SHOW: if x1 & x2 have a period T then x3 = a*x1 + b*x2 also has period T

[VinnyCee]

Homework Statement

Show that if $x_1(t)$ and $x_2(t)$ have period T, then $x_3(t)\,=\,ax_1(t)\,+\,bx_2(t)$ (a, b constant) has the same period T.

Homework Equations

$$x_1\left(t\,+\,T\right)\,=\,x_1(t)$$

$$x_2\left(t\,+\,T\right)\,=\,x_2(t)$$

The Attempt at a Solution

$$x_3(t)\,=\,a\,x_1(t)\,+\,b\,x_2(t)$$

$$x_3(t\,+\,T)\,=\,a\,x_1(t\,+\,T)\,+\,b\,x_2(t\,+\,T)$$

Since the relevant equations (above) are true...

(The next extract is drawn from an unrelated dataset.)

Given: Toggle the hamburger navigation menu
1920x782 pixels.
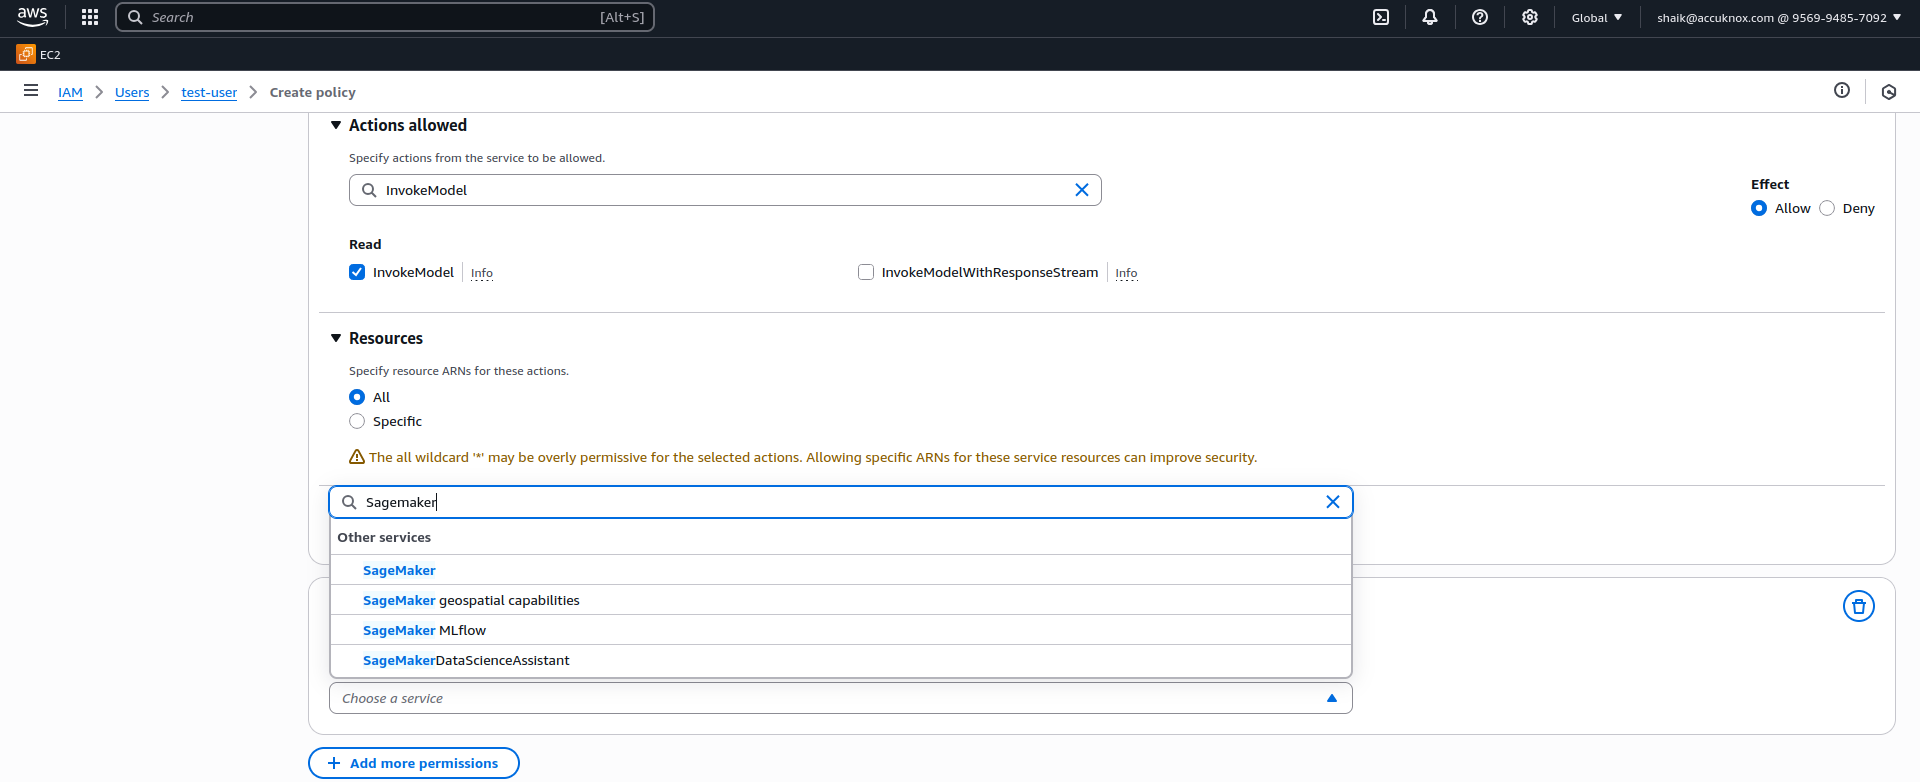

$$x_3\left(t\,+\,T\right)\,=\,a\,x_1(t)\,+\,b\,x_2(t)$$

$$x_3(t)\,=\,a\,x_1(t)\,+\,b\,x_2(t)$$

$$\therefore\,x_3\left(t\,+\,T\right)\,=\,x_3(t)\,\forall\,t\,\in\,\mathbb{R}$$



Does this look right?

 

[HallsofIvy]

Yes, that's fine. That shows that if T is a period of both x₁ and x₂ then it is a period of ax₁+ bx₂ for any a and b. It is NOT always true that if T is the period (i.e. smallest period) of both x₁ and x₂ then it is the period of ax₁+ bx₂. Example: x₁= sin(x)+ sin(2x), x₂= -sin(x)+ sin(2x). Then $2\pi$ is the period of both x₁ and x₂ but x₁-x₂= 2sin(2x) which has fundamental period $\pi$. (But $2\pi$ is still a period.)